» **PROBLEM DETAILS**: Copy out every line of the material below, character for character, apart from the pictures.

» **RECORD EXTRACTS**:
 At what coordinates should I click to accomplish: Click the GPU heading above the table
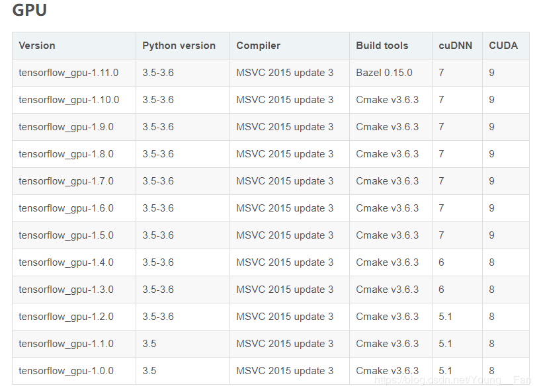click(30, 11)
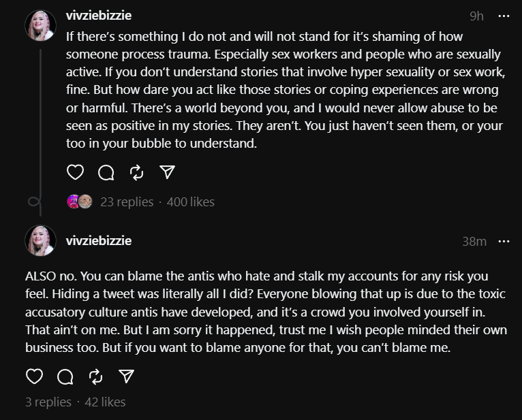Open more options menu for the 38m post
The image size is (522, 420).
click(504, 241)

» **RESPONSE BELOW**:
 At what coordinates should I click to accomplish: Click the GPU heading above the table
click(30, 11)
Open more options menu for the 38m post
The image size is (522, 420).
click(504, 241)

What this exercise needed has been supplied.